In Japan compulsive overengineering is producing beautiful industrial components and few consumer hits. Sharp has made a $1,300 fridge that tries to distinguish itself by making clear ice cubes, as opposed to cloudy ones. Panasonic is selling an $1,800 washing machine that estimates how much detergent you need after you enter the brand into an app and swipe your phone against a sensor on the machine (instead of, you know, reading the bottle). In an era where smartphones come with free step-by-step navigation apps, Pioneer is trying to sell a $2,500 standalone GPS device that projects instructions onto the windshield of your car. “We’re hoping it catches on,” says Pioneer spokeswoman Hitomi Ishizuka.
From left: Nobuo Kondo and Yutaka Kondo |
Japan, which invented the Internet-connected mobile phone, last year imported 34 million of them and exported just 240,000. Alberto Moel, an analyst at portfolio manager Sanford C. Bernstein, says a big part of Japan Inc.’s problem is that engineering, not marketing, often drives product development. His take: “You made this stuff on the expectation that your customers would pay more for it, without stepping back and asking whether they really would.”
The Kondos say they weren’t thinking much about sales when they started developing their bike wheels in 2009. Nobuo, the president of the family business, had just trounced younger brother Yutaka in an endurance race. Yutaka blamed the bike and took apart the rear axle. Sure enough, it had been partly crushed during the four-hour ride. Less than a year after the global financial meltdown, the younger Kondo had a lot of free time, so he spent about six months developing an axle that could remain completely straight, suspending it inside a protective sleeve that redistributes weight and absorbs shocks. “We just wanted to know how far our technology would go,” his brother says.

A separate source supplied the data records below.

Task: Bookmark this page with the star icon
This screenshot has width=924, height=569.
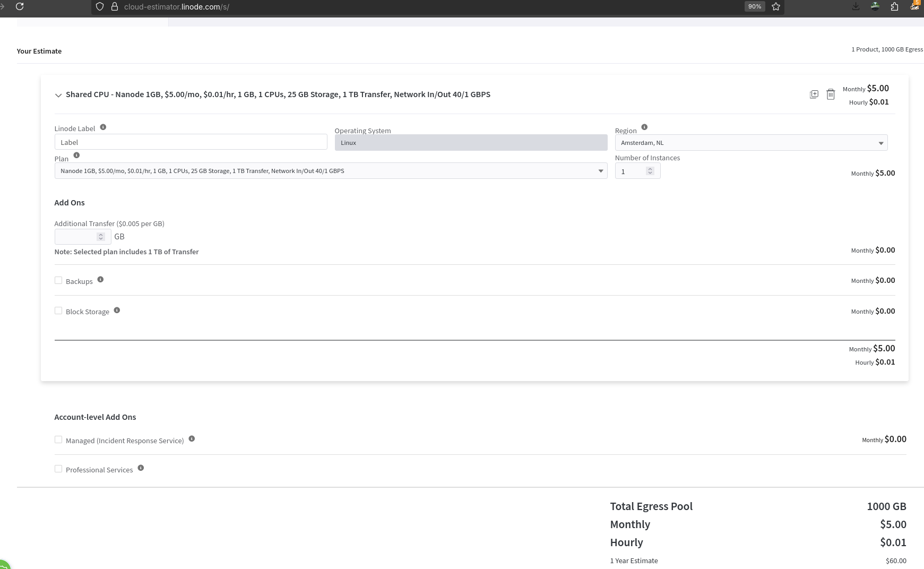Action: coord(776,6)
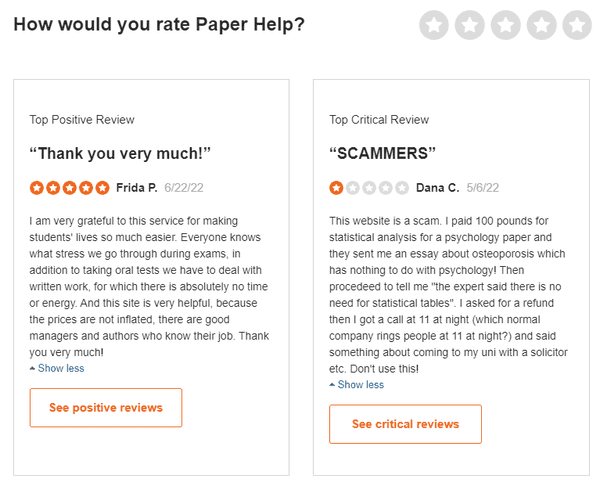Screen dimensions: 600x486
Task: Open See positive reviews
Action: click(x=106, y=408)
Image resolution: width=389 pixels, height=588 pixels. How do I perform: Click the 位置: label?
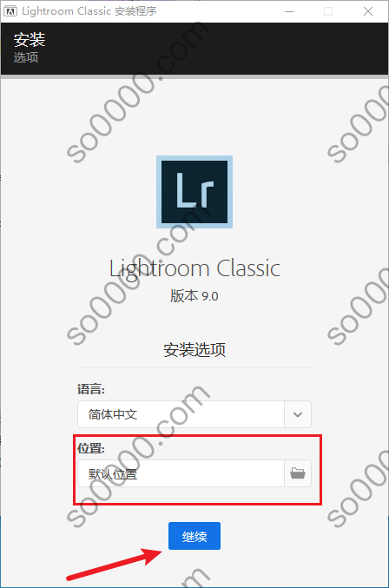click(91, 448)
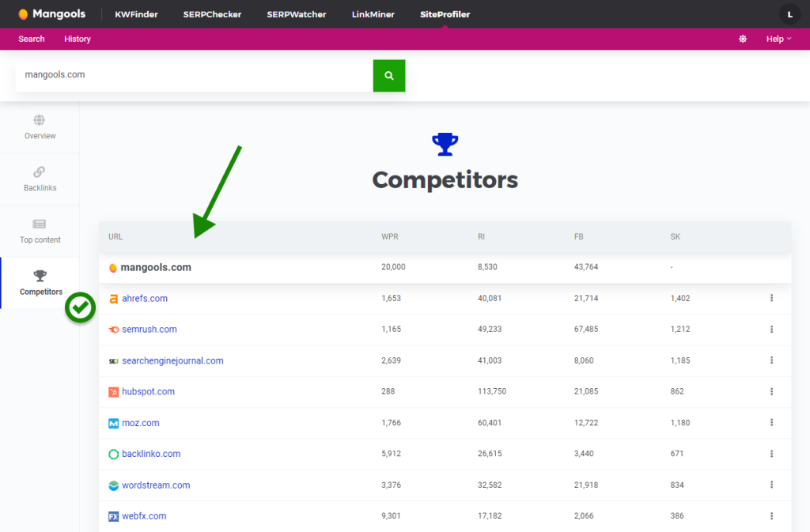This screenshot has width=810, height=532.
Task: Click the Competitors trophy icon in sidebar
Action: point(39,276)
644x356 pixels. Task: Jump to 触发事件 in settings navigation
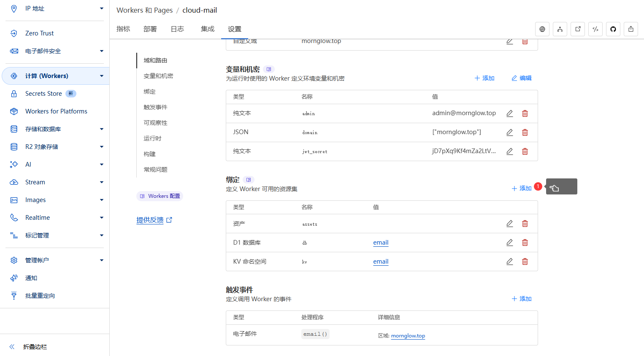(x=155, y=107)

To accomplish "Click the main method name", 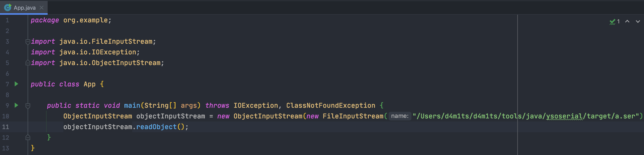I will pyautogui.click(x=132, y=105).
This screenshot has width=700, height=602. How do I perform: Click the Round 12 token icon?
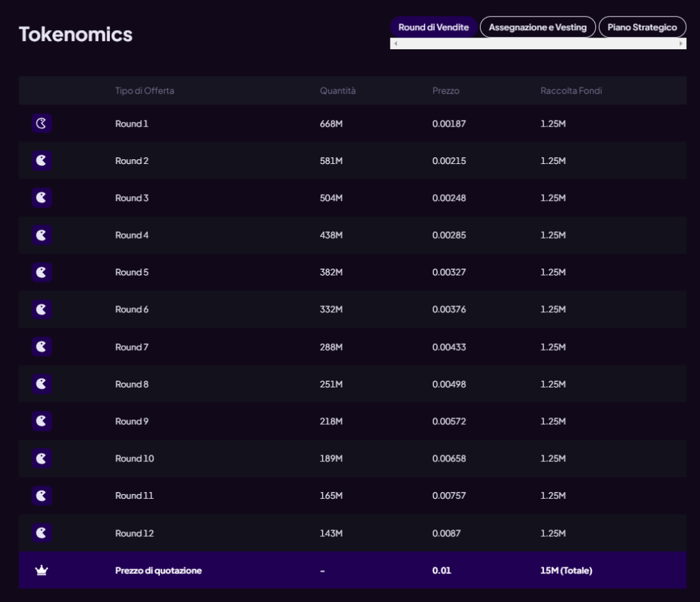pyautogui.click(x=42, y=533)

Marketing the most expensive bicycle wheels in the world is another matter. In 2012, the Kondos hired amateur cycling champion Makoto Morimoto to work a lathe in their factory and use their wheels in races. Morimoto, known for his high-elevation biking, won one of Japan’s steepest hill climbs at a record pace last year, but few credited the wheels, according to Nobuo: “Everyone says, ‘Of course he won, he’s the king of the mountains.’ ” So the older Kondo brother, now 58, is contemplating one more marketing stunt: handing the company over to Yutaka and becoming a full-time cyclist himself. “I don’t even have to win,” he says with a wry smile. “If I just keep up, people will say, ‘How the hell did that old man get so fast?’ ”
The bottom line: Two inventors found it easier to build $7,900 bike wheels than to sell them—a classic case of Japanese overengineering.